The workcamp was at Tent of Nations, a family farm in Palestine (in the occupied West Bank) turned into a centre for peace-building and non-violent resistance. The land where the farm is located belongs to the Nassar family, a palestinian-Christian family who has owned and worked the land for more than 100 years. However, the land has been under threat of confiscation by the Israeli military force for more than 30 years.
The work itself was to participate in the grape and fig harvest of the farm, but the project involved much more than that. The mere presence of volunteers is very valuable for the farm as it provides a form of protection and volunteers can be witnesses to the situation and bring awareness back to their countries. Then on top of the farm work, our group (seven people from different European countries) was discussing various topics related to peace and non-violence, together with Daoud, our host, and we visited different realities of occupation in the surrounding area. But most of all, sharing the daily life of the farm meant that I could have a first glimpse of understanding of what it means to live under occupation in Palestine.

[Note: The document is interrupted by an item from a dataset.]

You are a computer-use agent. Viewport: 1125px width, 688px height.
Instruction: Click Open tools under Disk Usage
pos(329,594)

For example, the farm is not allowed to have connection to the electricity grid or running water, so the family needed to find ways to be more and more self-sufficient in terms of resources, with solar panels, rainwater collection and water tanks, sustainable ways of farming, compost toilets, … Volunteers at the farm need to be conscious of this, adapt and optimise their use. While we were there, part of the farm caught fire, and I could witness the dilemma of choosing between using precious water to stop the fire, or wait for the fire to hopefully die down on its own but sacrificing some trees. This is just one of the many examples of everyday challenges and injustices that the farm and our hosts have to face.
If on the one hand we could see and learn about the injustices that the Nassar family are subjected to as palestinians – restrictions on access to resources and on freedom of movement, personal attacks, destruction of their property, bureaucratic nightmares, the presence of settlements all around them – on the other hand it was so incredible to witness their way of working and interacting with people, with such inner peace, dignity and clear vision for their farm.

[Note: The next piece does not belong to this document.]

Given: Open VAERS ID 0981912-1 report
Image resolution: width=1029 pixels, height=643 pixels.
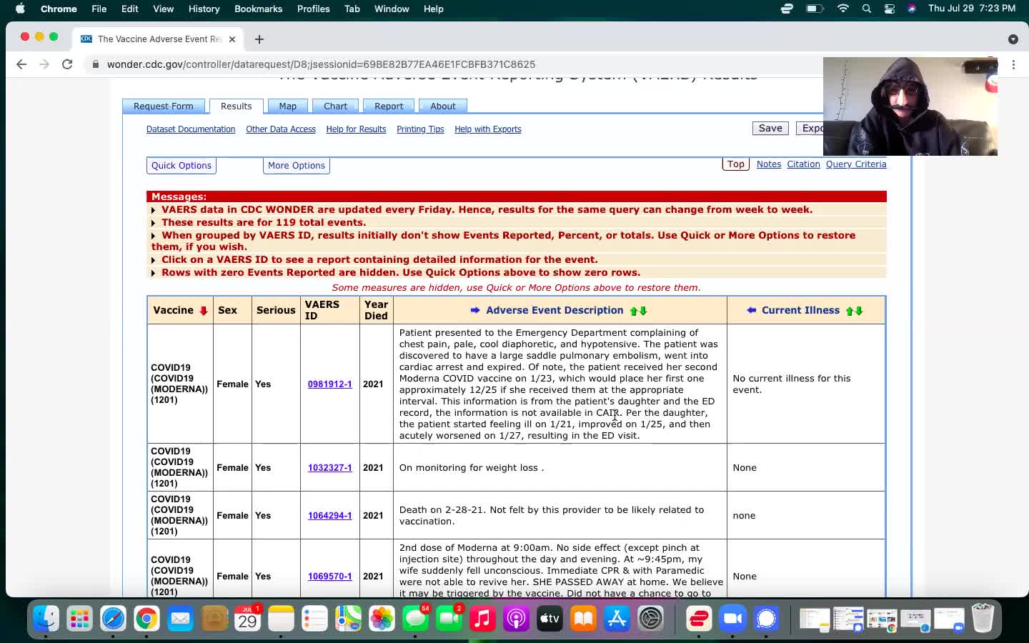Looking at the screenshot, I should point(329,384).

The highlight of the experience was getting to know Daoud, Daher, Amal, their mother Meladeh and her grandchildren: our hosts, the Nassar family. Learning about their story of peaceful resistance and sharing a little bit of their daily reality at the farm was very meaningful for me.

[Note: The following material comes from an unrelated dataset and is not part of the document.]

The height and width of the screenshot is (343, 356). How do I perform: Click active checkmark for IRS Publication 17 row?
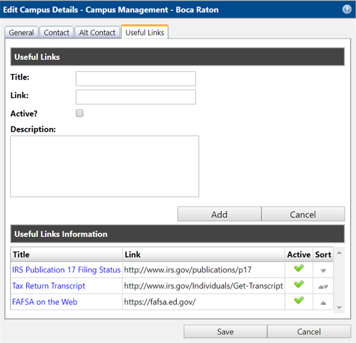pos(298,269)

I learnt about the Tent of Nations’ motto “We refuse to be enemies” and how it is extremely powerful and significant, all the more so in the context in which it is practised. In a land that is imbued in conflict – armed, ideological, political – not to harbour hate seems to me such an impossible achievement, and yet the Nassar family took an active decision to practise non-violence, for the sake of others and their own integrity as peacemakers and Christians.
“We want to use our frustrations and disappointments constructively; to transform this into energy we need to do things positively, rather than becoming a seed-bed for anger and bitterness.”
Their example of finding creative ways to respond positively to the reality of oppression that they live through is truly inspiring and I felt empowered to find ways to act for a positive change in my own reality. This is the true value of this workcamp and the international solidarity that it represents: it is a real exchange where everyone benefits from the encounter.